● Exercise: Provide the material again, with every line intact and exact.

● Supplied information:
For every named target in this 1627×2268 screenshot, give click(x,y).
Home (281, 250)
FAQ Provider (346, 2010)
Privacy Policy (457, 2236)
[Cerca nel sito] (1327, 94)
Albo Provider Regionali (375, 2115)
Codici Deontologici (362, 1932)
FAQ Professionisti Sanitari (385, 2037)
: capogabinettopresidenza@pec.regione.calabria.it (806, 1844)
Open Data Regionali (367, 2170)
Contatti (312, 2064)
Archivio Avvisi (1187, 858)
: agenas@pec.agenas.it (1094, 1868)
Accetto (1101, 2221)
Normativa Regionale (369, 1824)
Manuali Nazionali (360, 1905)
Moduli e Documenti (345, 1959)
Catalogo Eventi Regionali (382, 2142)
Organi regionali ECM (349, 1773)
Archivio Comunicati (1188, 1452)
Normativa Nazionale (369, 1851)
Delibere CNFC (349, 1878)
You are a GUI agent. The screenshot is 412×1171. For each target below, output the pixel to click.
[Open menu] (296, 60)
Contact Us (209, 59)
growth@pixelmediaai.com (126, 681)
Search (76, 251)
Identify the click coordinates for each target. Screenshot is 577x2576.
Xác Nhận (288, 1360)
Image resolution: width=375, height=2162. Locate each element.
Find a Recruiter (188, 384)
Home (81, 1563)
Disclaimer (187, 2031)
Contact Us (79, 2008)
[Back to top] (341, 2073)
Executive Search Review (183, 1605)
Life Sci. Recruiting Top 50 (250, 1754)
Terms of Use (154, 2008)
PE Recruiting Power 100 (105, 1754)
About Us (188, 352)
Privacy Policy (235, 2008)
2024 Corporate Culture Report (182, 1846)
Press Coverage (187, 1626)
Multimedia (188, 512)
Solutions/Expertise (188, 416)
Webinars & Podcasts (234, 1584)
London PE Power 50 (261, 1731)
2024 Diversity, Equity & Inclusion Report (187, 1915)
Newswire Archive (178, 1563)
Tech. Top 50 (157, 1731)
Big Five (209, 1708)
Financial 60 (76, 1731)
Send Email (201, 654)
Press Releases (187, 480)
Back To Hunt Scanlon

● Response below:
For every named target in this 1627×2268 screenshot, give click(x,y).
Home (281, 250)
FAQ Provider (346, 2010)
Privacy Policy (457, 2236)
[Cerca nel sito] (1327, 94)
Albo Provider Regionali (375, 2115)
Codici Deontologici (362, 1932)
FAQ Professionisti Sanitari (385, 2037)
: capogabinettopresidenza@pec.regione.calabria.it (806, 1844)
Open Data Regionali (367, 2170)
Contatti (312, 2064)
Archivio Avvisi (1187, 858)
: agenas@pec.agenas.it (1094, 1868)
Accetto (1101, 2221)
Normativa Regionale (369, 1824)
Manuali Nazionali (360, 1905)
Moduli e Documenti (345, 1959)
Catalogo Eventi Regionali (382, 2142)
Organi regionali ECM (349, 1773)
Archivio Comunicati (1188, 1452)
Normativa Nazionale (369, 1851)
Delibere CNFC (349, 1878)
You are a GUI agent. The screenshot is 412×1171. For each target below, output the pixel to click.
[Open menu] (296, 60)
Contact Us (209, 59)
growth@pixelmediaai.com (126, 681)
Search (76, 251)
Identify the click coordinates for each target. Screenshot is 577x2576.
Xác Nhận (288, 1360)
Image resolution: width=375, height=2162. Locate each element.
Find a Recruiter (188, 384)
Home (81, 1563)
Disclaimer (187, 2031)
Contact Us (79, 2008)
[Back to top] (341, 2073)
Executive Search Review (183, 1605)
Life Sci. Recruiting Top 50 (250, 1754)
Terms of Use (154, 2008)
PE Recruiting Power 100 (105, 1754)
About Us (188, 352)
Privacy Policy (235, 2008)
2024 Corporate Culture Report (182, 1846)
Press Coverage (187, 1626)
Multimedia (188, 512)
Solutions/Expertise (188, 416)
Webinars & Podcasts (234, 1584)
London PE Power 50 (261, 1731)
2024 Diversity, Equity & Inclusion Report (187, 1915)
Newswire Archive (178, 1563)
Tech. Top 50 (157, 1731)
Big Five (209, 1708)
Financial 60 (76, 1731)
Send Email (201, 654)
Press Releases (187, 480)
Back To Hunt Scanlon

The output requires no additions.